Millions of people could be learning a language for millions of reasons. Simple portability is useful - knowing a language that is preinstalled on a huge portion of computers worldwide has massive advantages for a huge number of people who are learning new languages today.

Dismissing the values that others might place in how they learn a language is being close-minded. There are lots of reasons to learn to program, and learning based on the language available to you first and most readily is certainly a reasonable approach.


> By this logic, we should be using IE on Windows

But, if you know nothing about the web and are just learning, and you've got a Windows machine, sure, use IE (or Edge, if it's Windows 10.)

Just like if you are starting from zero programming, and self-teaching, sure, use whatever is available in the base install of your OS.


5 minutes for you is not 5 minutes for someone new.


Could you please explain why? I am curious what are some of the roadblocks in installing Python 3 for a newbie?


Last time I tried to install python3 and pip on a Mac without root, I tried following 2 guides from the internet, both gave weird errors, and I gave up.

My "give up" was just install as root, system wide, but that's only because I have root access to my machine.


Mostly.


I've been stuck in a C# shop for a while but last I knew python 3 was/is dead and most developing opensource packages were not being converted.

Is there something useful that's only in Python 3?

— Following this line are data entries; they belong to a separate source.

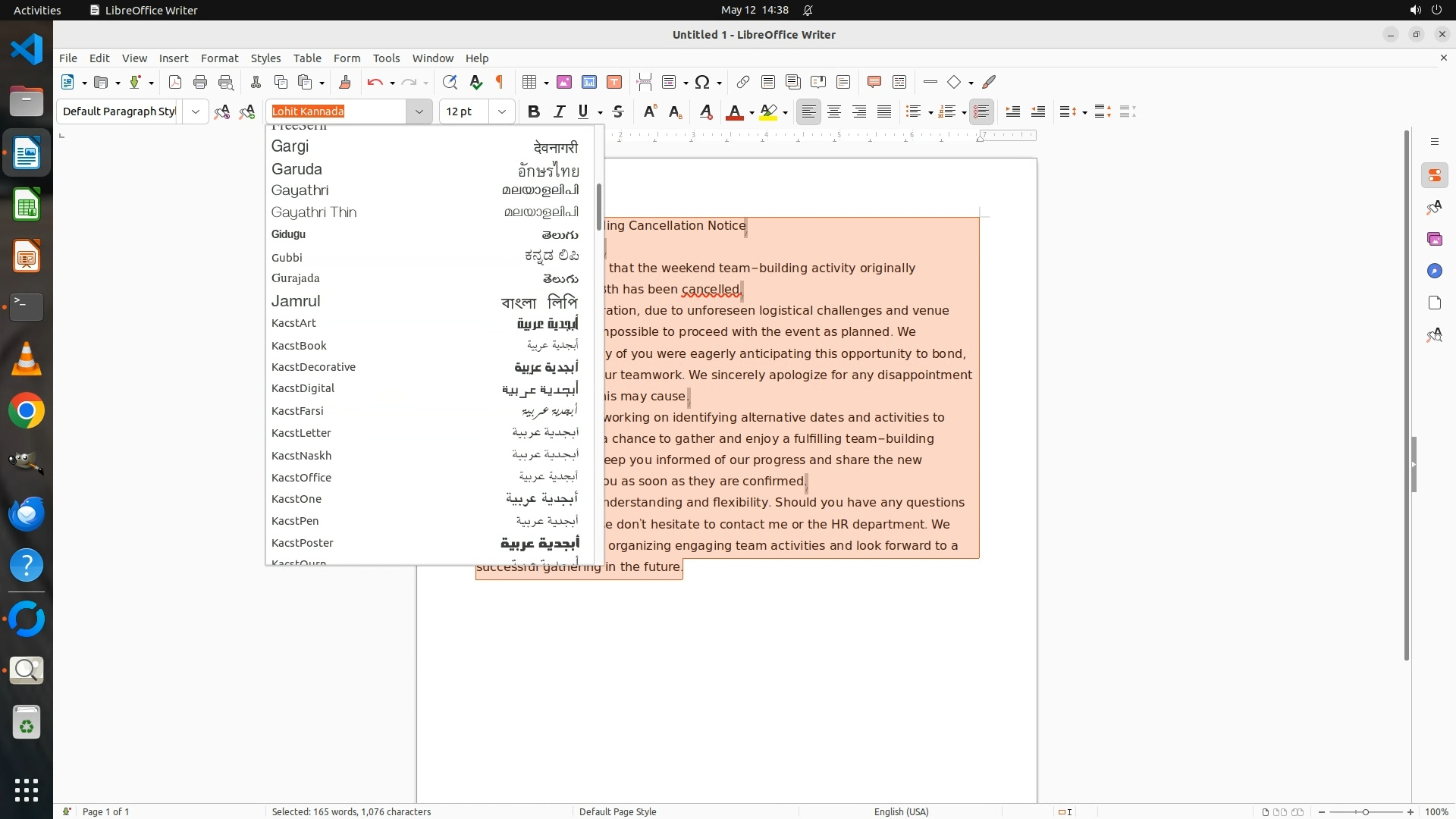This screenshot has width=1456, height=819.
Task: Open the sidebar Gallery panel icon
Action: 1434,239
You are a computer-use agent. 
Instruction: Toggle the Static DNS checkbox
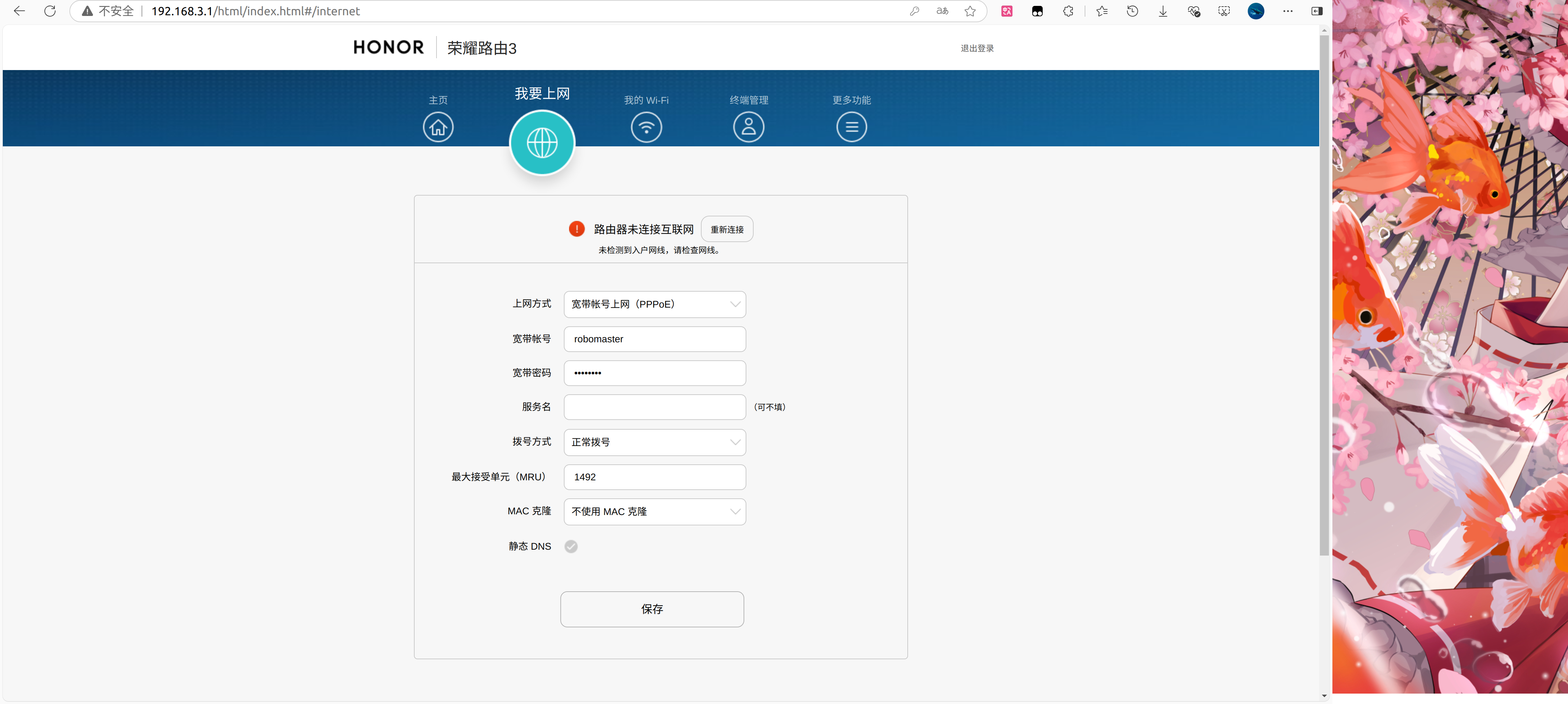click(570, 547)
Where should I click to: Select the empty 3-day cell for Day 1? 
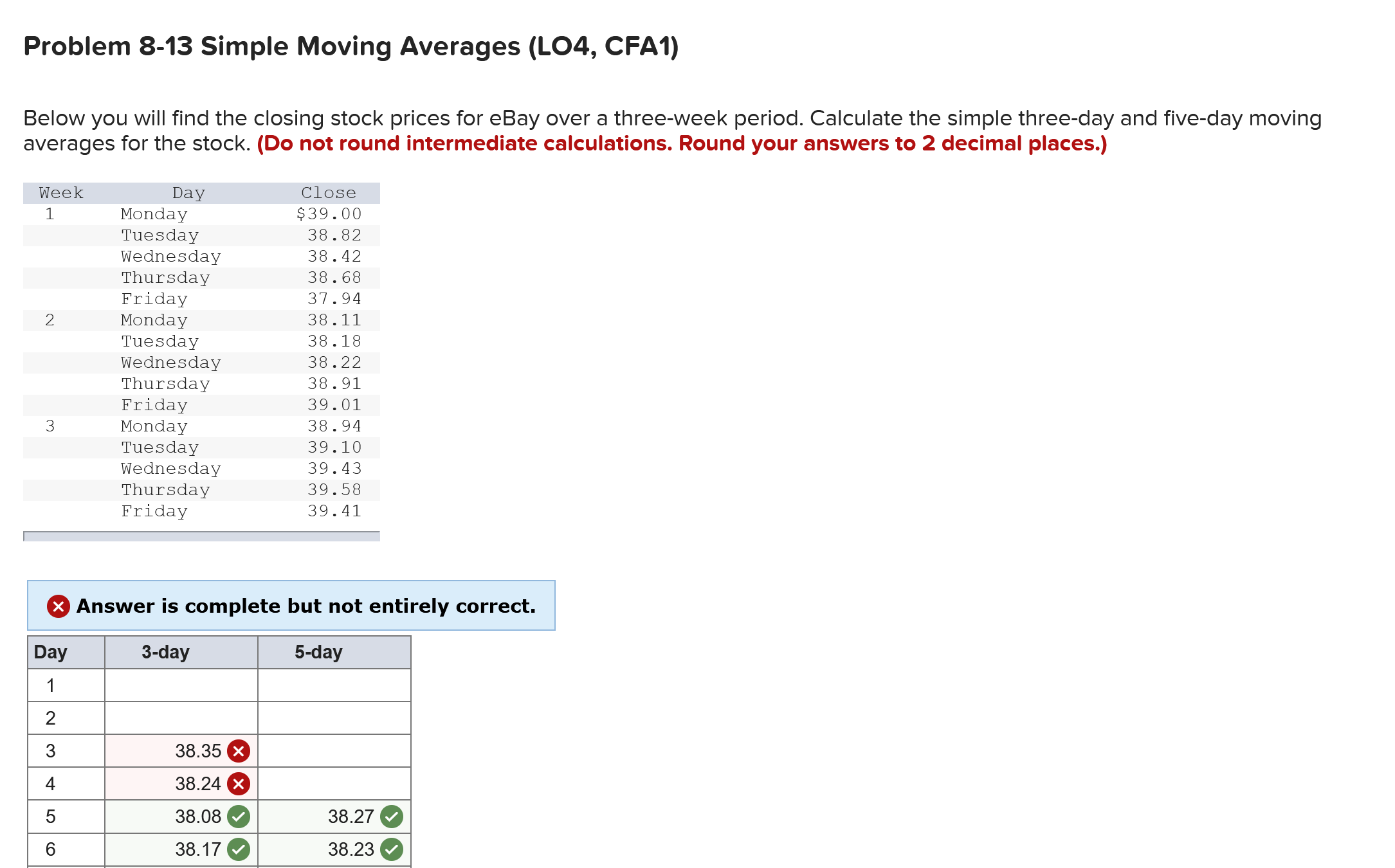pos(180,685)
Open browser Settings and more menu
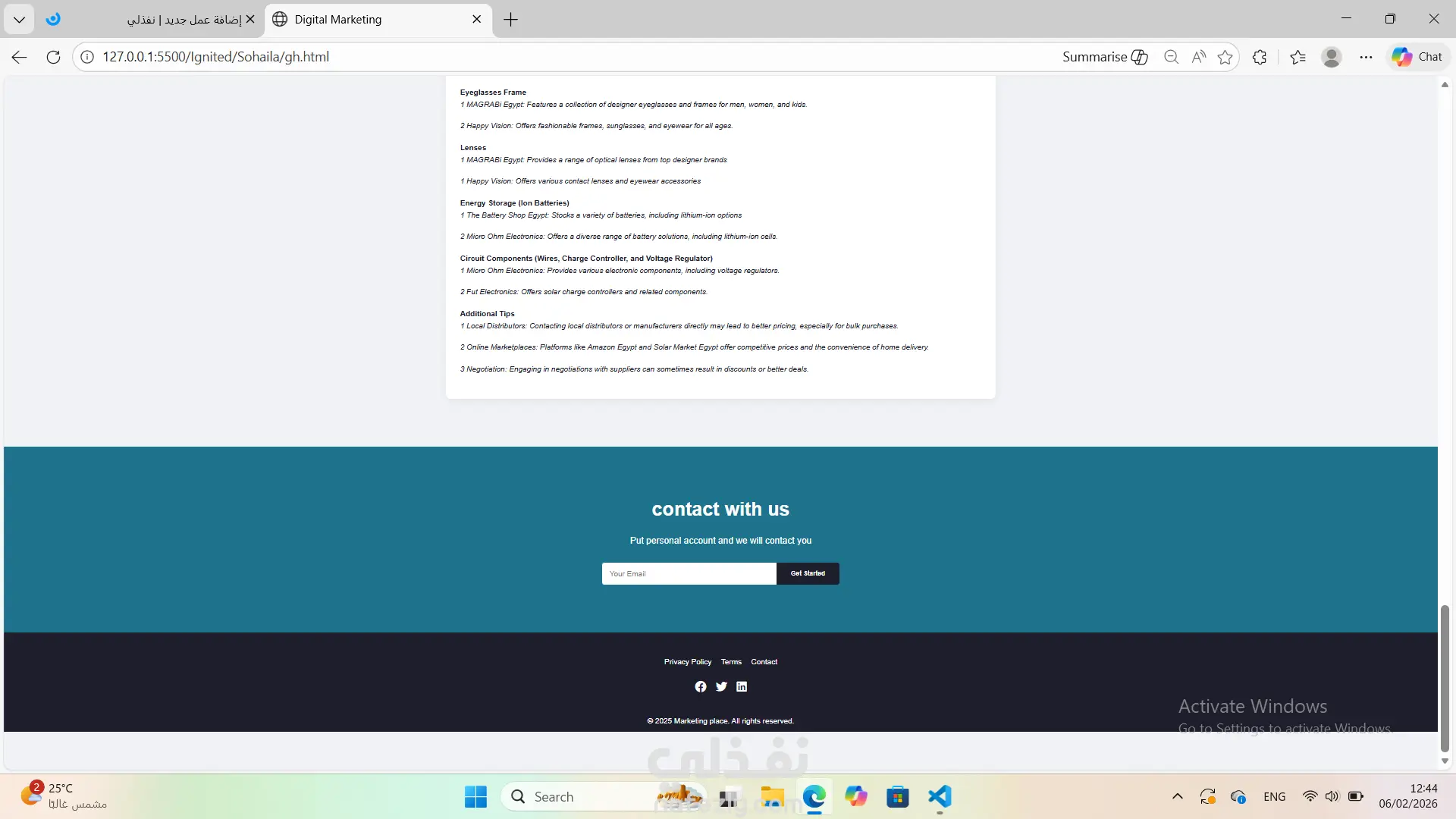The height and width of the screenshot is (819, 1456). (x=1366, y=57)
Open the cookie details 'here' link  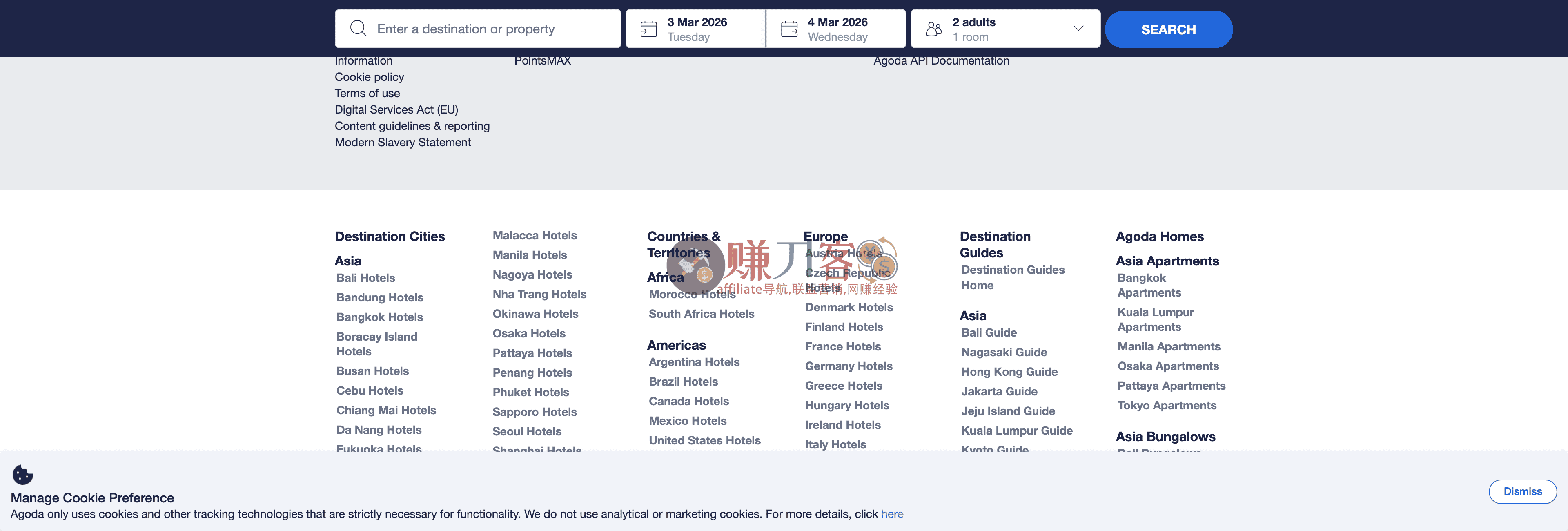click(892, 514)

Python 3 has has become prevalent in usage around 2013-2014. I don't know anyone who is starting a Python 2 project as of now. In terms of library support, as of 2018 you get more library support on Python 3 [1]. Some new libraries coming out may still support Python 2, but many are Python 3 only. For example the latest Tensorflow is Python 3 only if you want to install it on Windows[2] and Django back in 2017 has completely removed Python 2 support [3]

[1] https://python3wos.appspot.com/

[2] https://www.tensorflow.org/install/install_windows

[3] https://docs.djangoproject.com/en/2.0/releases/2.0/


>Python 3 has has become prevalent in usage around 2013-2014.

Citation needed. Back then it was at best at 20%, and even today it's not much more (source: PYPY download statistics breakdown).

>I don't know anyone who is starting a Python 2 project as of now.

I know several. Any company with lots of Python 2 projects that are not going anywhere soon (Google is one of them), is probably also starting new Python 2 projects alongside them, they won't add 2 different versions to cater to.


> Any company with lots of Python 2 projects that are not going anywhere soon (Google is one of them), is probably also starting new Python 2 projects alongside them, they won't add 2 different versions to cater to.

Citation needed.

Edit: Oh and Tensorflow for Windows is made by Google and it's Python 3.5 or higher.


> Is there something useful that's only in Python 3?

Most of the big libraries have supported both 2 and 3 for a while; that's changing soon, and not because Python 3 is dying.

IPython dropped Py 2 support in 6.x.

Django dropped support for Py 2 with Django 2.0.

Numpy drops new feature support for Python 2 at the end of this year (but will continue bugfixes for that last Py2-supporting feature release past that point), and all support for Python 2 at the end of next.

SciPy, similarly, has announced it will drop Python 2 support by 2020.

And lots of other libraries have sunsetted or announced plans to sunset Py 2 support quite soon.

Also—and a big driver—is that the Python Software Foundation has announced it will drop support for Python 2 in 2020.


Numpy drops new feature support for Python 2 at the end of this year (but will continue bugfixes for that last Py2-supporting feature release past that point), and all support for Python 2 at the end of next.

>SciPy, similarly, has announced it will drop Python 2 support by 2020.

And there's the reason I needed to convert, thank you.